> _WORK INSTRUCTIONS_
Every line below that has the string "will" needs to be copied.
____
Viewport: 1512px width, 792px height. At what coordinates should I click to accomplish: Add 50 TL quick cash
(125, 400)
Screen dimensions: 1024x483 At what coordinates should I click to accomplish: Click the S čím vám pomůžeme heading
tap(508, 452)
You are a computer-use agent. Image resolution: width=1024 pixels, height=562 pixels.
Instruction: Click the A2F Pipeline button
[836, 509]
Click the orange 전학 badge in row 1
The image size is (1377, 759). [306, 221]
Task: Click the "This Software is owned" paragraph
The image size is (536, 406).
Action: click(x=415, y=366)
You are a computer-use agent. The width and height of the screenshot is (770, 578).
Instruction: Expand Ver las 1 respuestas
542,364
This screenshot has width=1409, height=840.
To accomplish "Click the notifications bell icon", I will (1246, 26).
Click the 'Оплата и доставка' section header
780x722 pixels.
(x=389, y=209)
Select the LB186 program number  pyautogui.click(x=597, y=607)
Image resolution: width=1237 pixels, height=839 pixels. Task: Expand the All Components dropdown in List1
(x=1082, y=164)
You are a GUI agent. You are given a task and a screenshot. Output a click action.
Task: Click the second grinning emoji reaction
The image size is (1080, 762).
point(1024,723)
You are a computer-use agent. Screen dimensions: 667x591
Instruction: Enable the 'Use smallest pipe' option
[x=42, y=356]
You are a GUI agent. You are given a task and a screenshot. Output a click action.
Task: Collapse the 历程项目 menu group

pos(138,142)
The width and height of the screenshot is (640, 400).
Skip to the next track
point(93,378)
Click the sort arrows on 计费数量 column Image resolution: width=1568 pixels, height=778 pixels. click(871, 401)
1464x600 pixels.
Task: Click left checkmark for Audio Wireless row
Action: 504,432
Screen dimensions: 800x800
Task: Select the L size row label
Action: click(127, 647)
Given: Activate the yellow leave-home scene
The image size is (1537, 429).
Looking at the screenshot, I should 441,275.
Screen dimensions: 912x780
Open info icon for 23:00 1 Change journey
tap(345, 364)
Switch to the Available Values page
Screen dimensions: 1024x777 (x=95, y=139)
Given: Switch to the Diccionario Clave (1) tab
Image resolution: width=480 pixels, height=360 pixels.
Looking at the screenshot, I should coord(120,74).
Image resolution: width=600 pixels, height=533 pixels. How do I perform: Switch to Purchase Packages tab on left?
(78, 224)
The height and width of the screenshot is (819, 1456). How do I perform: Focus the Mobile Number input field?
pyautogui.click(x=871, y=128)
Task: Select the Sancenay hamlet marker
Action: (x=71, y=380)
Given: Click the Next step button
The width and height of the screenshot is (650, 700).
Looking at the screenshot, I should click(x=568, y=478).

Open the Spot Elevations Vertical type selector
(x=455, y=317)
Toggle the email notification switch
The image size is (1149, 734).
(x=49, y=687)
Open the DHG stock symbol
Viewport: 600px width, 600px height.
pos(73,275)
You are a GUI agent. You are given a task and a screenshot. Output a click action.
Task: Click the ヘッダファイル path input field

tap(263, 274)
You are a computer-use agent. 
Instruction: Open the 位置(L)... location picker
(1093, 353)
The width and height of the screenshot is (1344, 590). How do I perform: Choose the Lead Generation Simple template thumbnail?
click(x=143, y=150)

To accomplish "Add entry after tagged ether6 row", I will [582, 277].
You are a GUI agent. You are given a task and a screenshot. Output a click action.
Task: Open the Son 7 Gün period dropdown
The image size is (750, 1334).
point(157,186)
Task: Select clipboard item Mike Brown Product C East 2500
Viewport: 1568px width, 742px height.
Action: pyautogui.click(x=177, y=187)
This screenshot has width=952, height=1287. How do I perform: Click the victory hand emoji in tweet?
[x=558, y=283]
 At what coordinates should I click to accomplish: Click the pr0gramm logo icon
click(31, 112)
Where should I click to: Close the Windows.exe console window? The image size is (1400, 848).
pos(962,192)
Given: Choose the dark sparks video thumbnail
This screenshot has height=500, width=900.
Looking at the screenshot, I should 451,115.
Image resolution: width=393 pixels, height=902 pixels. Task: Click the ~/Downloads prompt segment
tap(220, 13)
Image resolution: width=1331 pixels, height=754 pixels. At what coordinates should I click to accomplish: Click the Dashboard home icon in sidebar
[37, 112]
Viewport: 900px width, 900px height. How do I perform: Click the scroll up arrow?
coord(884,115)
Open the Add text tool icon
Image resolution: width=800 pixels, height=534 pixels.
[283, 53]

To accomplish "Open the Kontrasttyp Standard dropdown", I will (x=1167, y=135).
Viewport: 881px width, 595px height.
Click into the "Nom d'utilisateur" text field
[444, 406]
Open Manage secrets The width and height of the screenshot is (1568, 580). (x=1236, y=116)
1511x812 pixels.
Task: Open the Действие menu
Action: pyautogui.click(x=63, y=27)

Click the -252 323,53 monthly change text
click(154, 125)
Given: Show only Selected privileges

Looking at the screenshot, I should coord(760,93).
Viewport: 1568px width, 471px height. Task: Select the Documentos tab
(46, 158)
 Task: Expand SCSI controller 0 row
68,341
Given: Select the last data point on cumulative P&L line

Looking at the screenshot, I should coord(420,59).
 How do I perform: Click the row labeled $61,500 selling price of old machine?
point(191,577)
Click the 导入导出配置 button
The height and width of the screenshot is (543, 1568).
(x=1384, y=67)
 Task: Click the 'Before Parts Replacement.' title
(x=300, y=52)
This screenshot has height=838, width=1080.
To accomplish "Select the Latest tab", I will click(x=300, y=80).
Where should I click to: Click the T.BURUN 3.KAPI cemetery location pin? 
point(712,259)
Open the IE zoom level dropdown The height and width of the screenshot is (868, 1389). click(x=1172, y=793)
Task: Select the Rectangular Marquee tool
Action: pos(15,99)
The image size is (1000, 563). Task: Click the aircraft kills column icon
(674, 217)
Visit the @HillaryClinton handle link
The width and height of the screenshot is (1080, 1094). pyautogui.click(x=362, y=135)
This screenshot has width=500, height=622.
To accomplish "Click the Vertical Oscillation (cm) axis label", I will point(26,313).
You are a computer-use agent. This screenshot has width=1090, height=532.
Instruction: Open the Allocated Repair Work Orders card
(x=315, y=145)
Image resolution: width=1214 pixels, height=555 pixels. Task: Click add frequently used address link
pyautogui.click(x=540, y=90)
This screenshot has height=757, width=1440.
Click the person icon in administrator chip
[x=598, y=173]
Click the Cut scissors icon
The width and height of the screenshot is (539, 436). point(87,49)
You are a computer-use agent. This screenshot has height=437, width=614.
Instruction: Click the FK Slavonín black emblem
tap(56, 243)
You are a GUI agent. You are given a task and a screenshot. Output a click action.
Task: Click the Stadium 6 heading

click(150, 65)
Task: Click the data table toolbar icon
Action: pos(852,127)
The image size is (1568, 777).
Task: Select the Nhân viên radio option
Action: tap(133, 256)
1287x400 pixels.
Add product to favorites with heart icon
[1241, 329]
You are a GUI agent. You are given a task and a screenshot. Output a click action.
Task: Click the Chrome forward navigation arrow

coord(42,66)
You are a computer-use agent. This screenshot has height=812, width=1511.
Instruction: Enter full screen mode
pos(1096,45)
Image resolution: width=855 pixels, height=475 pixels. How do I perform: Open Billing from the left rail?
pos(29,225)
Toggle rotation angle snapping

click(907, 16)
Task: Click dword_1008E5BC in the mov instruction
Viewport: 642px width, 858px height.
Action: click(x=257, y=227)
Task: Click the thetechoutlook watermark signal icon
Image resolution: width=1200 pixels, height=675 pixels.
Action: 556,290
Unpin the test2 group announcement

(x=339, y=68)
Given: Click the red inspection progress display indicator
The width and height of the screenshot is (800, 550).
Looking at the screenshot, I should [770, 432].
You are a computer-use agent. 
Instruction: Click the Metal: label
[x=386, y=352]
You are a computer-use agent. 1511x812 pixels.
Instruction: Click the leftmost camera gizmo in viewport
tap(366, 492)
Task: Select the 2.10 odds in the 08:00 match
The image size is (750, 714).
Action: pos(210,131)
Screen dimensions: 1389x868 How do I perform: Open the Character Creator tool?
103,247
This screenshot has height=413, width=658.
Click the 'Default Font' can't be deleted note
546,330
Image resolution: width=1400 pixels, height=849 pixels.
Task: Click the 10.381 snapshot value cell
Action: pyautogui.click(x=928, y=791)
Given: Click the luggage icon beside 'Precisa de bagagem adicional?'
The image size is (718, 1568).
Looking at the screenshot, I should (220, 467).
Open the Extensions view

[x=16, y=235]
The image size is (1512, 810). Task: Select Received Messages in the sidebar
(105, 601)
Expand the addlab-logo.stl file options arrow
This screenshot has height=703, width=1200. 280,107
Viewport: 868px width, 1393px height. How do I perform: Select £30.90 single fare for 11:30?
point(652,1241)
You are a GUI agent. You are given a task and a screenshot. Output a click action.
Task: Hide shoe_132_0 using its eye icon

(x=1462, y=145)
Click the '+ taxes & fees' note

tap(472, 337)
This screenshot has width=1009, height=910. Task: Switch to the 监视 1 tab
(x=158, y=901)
____
> _RESPONSE TO THIS TASK_
To accomplish "Click the notifications bell icon", I will (1246, 26).
To accomplish "Add entry after tagged ether6 row", I will [582, 277].
To accomplish "Open the Kontrasttyp Standard dropdown", I will (x=1167, y=135).
To accomplish "Select the Latest tab", I will click(x=300, y=80).
To accomplish "Click the Vertical Oscillation (cm) axis label", I will point(26,313).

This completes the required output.